We applied DiG to several molecular tasks, including protein conformation sampling, protein–ligand binding structure generation, molecular adsorption on catalyst surfaces and property-guided structure generation. DiG generates chemically realistic and diverse structures, and distributions that resemble MD simulations in low-dimensional projections in some cases. By leveraging advanced deep learning architectures, DiG learns the representation of molecular conformations from molecular descriptors such as sequences for proteins or formulas for compound molecules. Moreover, its capacity to model complex, multimodal distributions using diffusion models enables it to capture equilibrium distributions in high-dimensional space.

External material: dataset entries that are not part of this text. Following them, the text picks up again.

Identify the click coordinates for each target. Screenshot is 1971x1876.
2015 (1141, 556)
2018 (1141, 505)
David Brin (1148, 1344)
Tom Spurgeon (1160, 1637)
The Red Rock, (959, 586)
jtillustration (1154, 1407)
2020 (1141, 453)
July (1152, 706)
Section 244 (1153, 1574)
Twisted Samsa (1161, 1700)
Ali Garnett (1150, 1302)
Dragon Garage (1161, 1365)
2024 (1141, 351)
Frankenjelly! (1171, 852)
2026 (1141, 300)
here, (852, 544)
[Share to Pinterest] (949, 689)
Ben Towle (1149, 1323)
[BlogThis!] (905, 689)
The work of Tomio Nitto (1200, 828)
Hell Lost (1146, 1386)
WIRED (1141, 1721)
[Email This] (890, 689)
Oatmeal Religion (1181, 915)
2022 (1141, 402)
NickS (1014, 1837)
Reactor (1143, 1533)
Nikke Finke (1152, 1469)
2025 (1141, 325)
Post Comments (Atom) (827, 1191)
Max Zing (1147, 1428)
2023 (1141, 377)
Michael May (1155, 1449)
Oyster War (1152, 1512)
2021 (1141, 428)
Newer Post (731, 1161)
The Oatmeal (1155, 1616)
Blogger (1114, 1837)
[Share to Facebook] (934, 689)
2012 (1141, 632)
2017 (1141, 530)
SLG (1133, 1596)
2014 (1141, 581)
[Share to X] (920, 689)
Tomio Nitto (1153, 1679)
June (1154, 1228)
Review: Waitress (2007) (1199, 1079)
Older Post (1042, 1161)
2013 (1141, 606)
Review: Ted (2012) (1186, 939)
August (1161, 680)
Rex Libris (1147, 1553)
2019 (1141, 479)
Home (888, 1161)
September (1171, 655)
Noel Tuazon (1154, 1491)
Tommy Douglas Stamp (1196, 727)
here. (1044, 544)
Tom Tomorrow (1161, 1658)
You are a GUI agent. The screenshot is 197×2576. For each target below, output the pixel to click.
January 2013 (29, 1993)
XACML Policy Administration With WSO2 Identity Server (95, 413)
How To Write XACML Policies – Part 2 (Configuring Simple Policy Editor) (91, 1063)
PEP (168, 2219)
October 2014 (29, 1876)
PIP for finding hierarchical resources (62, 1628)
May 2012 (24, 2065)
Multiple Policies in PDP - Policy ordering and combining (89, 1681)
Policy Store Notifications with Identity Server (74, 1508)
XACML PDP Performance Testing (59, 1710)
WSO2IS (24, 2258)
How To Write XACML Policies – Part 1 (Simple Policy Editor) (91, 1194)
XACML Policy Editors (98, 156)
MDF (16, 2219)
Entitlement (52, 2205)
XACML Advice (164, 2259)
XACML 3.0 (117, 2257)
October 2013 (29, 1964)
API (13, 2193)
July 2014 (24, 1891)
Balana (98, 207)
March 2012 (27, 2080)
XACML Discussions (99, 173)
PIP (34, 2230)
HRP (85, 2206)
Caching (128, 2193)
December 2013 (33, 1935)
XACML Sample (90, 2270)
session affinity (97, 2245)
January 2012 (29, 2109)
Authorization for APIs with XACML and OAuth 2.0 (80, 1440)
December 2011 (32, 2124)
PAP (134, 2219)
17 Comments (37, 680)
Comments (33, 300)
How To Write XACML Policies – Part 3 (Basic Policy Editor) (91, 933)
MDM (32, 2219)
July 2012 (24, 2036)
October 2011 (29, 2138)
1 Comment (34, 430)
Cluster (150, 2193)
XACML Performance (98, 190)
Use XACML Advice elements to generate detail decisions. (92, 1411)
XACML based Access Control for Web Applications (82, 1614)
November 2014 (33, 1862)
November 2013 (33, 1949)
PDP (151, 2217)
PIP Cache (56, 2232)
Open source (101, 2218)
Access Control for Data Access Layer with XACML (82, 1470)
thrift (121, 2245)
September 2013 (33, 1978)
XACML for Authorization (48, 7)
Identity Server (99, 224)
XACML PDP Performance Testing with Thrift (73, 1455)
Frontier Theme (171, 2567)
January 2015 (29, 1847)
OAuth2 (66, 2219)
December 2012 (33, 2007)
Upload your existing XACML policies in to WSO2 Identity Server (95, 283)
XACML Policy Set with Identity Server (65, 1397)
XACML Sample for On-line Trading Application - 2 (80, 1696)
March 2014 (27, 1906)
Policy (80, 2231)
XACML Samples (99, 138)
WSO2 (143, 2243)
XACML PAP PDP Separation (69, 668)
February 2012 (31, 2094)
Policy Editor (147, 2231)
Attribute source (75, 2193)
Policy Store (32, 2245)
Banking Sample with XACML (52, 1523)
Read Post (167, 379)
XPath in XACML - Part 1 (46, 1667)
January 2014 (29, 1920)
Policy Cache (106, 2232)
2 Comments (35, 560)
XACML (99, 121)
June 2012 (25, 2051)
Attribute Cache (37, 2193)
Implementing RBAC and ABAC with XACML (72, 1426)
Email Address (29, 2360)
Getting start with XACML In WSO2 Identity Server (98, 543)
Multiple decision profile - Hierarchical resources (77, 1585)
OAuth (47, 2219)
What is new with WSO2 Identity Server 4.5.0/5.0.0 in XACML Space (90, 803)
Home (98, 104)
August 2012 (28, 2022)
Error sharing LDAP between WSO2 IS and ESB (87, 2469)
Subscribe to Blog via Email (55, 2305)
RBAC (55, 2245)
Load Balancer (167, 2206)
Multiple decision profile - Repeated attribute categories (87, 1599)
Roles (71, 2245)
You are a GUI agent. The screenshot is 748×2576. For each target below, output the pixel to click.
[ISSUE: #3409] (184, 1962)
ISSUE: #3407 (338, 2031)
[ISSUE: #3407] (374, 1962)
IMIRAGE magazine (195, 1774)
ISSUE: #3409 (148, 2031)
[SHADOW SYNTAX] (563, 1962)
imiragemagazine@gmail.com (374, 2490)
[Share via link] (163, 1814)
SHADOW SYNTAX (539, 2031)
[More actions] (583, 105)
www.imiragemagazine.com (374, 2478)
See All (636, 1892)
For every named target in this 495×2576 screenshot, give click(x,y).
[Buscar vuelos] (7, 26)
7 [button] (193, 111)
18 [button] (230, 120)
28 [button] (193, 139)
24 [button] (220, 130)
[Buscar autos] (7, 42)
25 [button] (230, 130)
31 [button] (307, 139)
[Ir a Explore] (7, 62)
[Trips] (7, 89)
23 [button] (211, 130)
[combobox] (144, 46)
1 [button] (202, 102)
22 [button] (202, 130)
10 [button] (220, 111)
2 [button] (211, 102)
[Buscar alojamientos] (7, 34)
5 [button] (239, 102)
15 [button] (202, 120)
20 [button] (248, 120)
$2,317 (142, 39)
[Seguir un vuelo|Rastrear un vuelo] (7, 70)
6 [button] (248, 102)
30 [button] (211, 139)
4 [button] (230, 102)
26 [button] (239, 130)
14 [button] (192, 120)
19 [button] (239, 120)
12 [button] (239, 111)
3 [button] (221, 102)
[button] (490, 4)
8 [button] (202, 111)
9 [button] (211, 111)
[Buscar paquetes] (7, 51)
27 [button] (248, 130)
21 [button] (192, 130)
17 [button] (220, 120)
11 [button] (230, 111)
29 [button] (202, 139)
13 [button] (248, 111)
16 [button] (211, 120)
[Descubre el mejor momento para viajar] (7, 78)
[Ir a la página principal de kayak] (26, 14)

Consequently, the framework opens the door to a multitude of research opportunities and applications in molecular science. DiG can provide statistical understanding of molecules, enabling computation of macroscopic properties such as free energies and thermodynamic stability. These insights are critical for investigating physical and chemical phenomena of molecular systems.
Finally, with its ability to generate independent and identically distributed (i.i.d.) conformations from equilibrium distributions, DiG offers a substantial advantage over traditional sampling or simulation approaches, such as Markov chain Monte Carlo (MCMC) or MD simulations, which need rare events to cross energy barriers. DiG covers similar conformation space as millisecond-timescale MD simulations in the two tested protein cases. On the basis of the OpenMM performance benchmark, it would require about 7–10 GPU-years on NVIDIA A100s to simulate 1.8 ms for RBD of the spike protein, while generating 50k structures with DiG takes about 10 days on a single A100 GPU without inference acceleration (Supplementary Information section A.6). Similar or even better speed-up has been achieved for predicting the adsorbate distribution on a catalyst surface, as shown in Results. Combined with high-accuracy probability distributions, such order-of-magnitude speed-up will be transformative for molecular simulation and design.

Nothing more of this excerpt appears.